El aislamiento norteamericano que amenaza con regresar desde el baúl de los recuerdos nos deja a todos sin aliento, aunque no lo llamen así. No puede ser que para hacer grande a los Estados Unidos nuestros productores en Chile deban ser castigados con más aranceles en una reducción dramática de la libertad de comercio, o que eventualmente se les pueda aplicar sobretasas arancelarias en virtud de las disputas geopolíticas con China.
No podemos admitir que la diplomacia multilateral, es decir, el conjunto de principios y reglas que aseguran la justicia hacia los más frágiles en este mundo, entre ellos nosotros, sea puesta en entredicho en su totalidad. Tampoco podemos consentir que la defensa de la libertad o el pleno ejercicio de su soberanía en fronteras seguras, amparadas ambas por el derecho internacional, sea meramente instrumental a las ambiciones de una administración norteamericana.
Nuestra América Latina se encuentra totalmente dividida ante el fenómeno. Cada uno de nosotros reaccionó ante el triunfo de Trump por su cuenta. Los brasileños, emitiendo un temprano comunicado de felicitación; los mexicanos, con mensajes contradictorios, primero señalando que no se pronunciarían hasta que concluya todo el proceso electoral y reaccionando en sentido contrario en menos de 24 horas; nosotros, arrastrando nuestro protocolar comunicado hasta la tarde del día 6; los argentinos, abrazándose a Trump sin conocer los resultados totales. Nos falta una voz común (o al menos mayoritaria entre los demócratas) frente a los tiempos que se avecinan. Si seguimos por la senda de los incongruentes mensajes de felicitación no seremos aporte alguno.
Confío en que la poco edificante vida personal y profesional del futuro 47° Presidente no sean más que episodios y que, una vez que Trump ponga freno a la inflación y enfile las esperanzas de la gente joven y de sus empresarios; que se alcancen algunas legítimas aspiraciones de orden en el campo migratorio; que los países aliados contribuyan más de lo que hacen actualmente para asumir su propia defensa en la OTAN; una vez que se ponga en marcha un plan para que Naciones Unidas vuelva a su objetivo principal y evite el bullying de progresistas sobre conservadores o naciones y culturas de otras sensibilidades respecto de materias que no pertenecen a la función central del organismo, pueda el señor Trump desarrollar la tarea coordinadora entre las naciones libres a la que está llamado. Vidas “desordenadas” ha habido muchas entre los mandatarios norteamericanos (Roosevelt, Kennedy) lo que no les ha impedido dejar un legado en la historia.

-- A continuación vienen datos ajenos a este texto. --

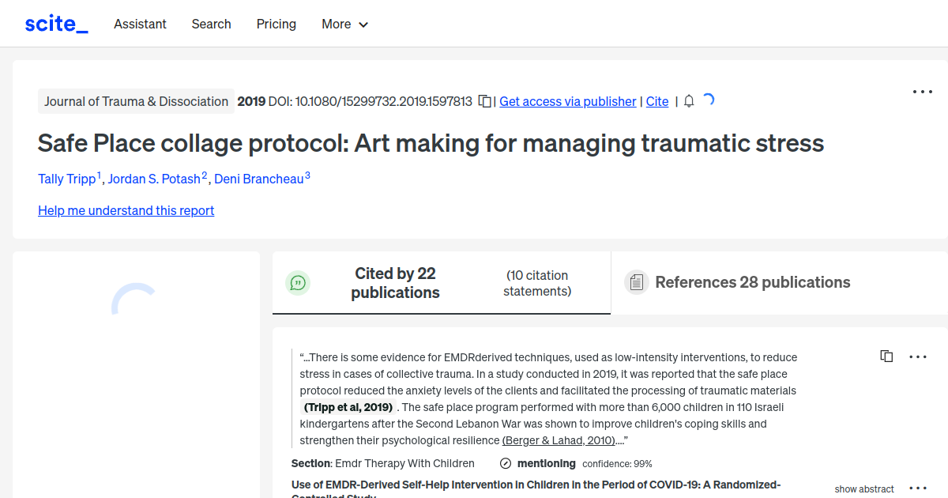Image resolution: width=948 pixels, height=498 pixels.
Task: Click the Journal of Trauma & Dissociation badge
Action: pyautogui.click(x=136, y=101)
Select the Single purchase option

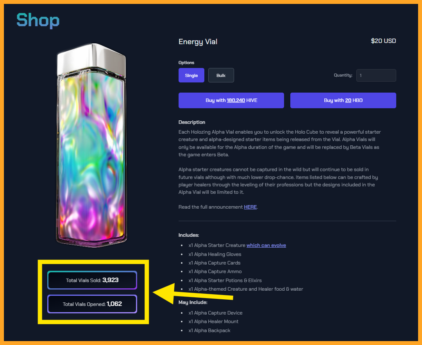[191, 75]
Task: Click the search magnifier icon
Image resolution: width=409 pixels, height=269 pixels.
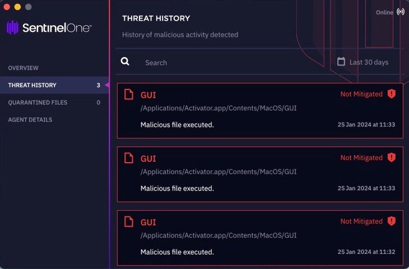Action: pyautogui.click(x=126, y=62)
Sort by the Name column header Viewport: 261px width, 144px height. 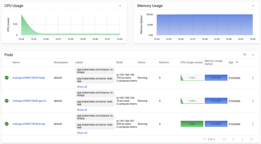click(x=16, y=63)
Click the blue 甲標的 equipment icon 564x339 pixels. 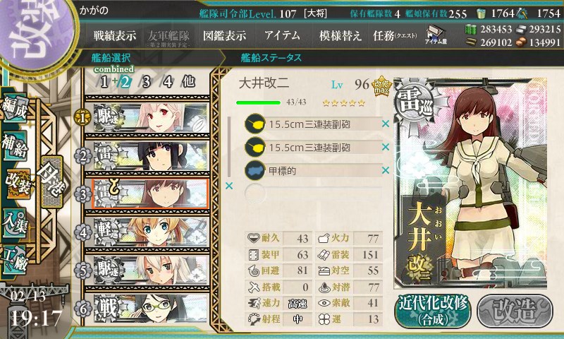pos(255,170)
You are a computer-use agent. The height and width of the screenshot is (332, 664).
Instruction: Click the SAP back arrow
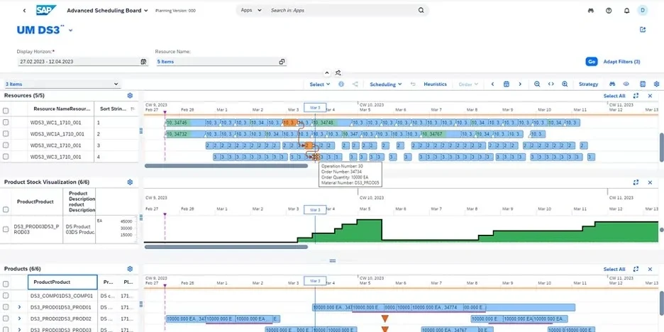(x=24, y=11)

Confío también en el alto sentido de responsabilidad de los miembros más influyentes del Partido Republicano, entre cuyos miembros se cuentan renombrados senadores de origen latino. Aspiro a que asuman su papel y compromiso con los valores que siempre defendieron, entre ellos el de haberse jugado en su día por la abolición de la esclavitud. En los tiempos que corren, el aislacionismo en un mundo interconectado tiene que ceder a la coordinación, a la organización de un diálogo entre Washington y los países del hemisferio occidental. Los países latinoamericanos somos, en conjunto, la primera línea del encuentro entre los valores imperecederos de occidente y culturas ancestrales. Luchamos por la capacidad de verdad de la razón, en las palabras del Pontífice. Además, somos el primer destino para las inversiones del nearshoring, mercado y materias primas, sociedades que enriquecen a los Estados Unidos de hoy. Somos oportunidad y no sólo desafíos.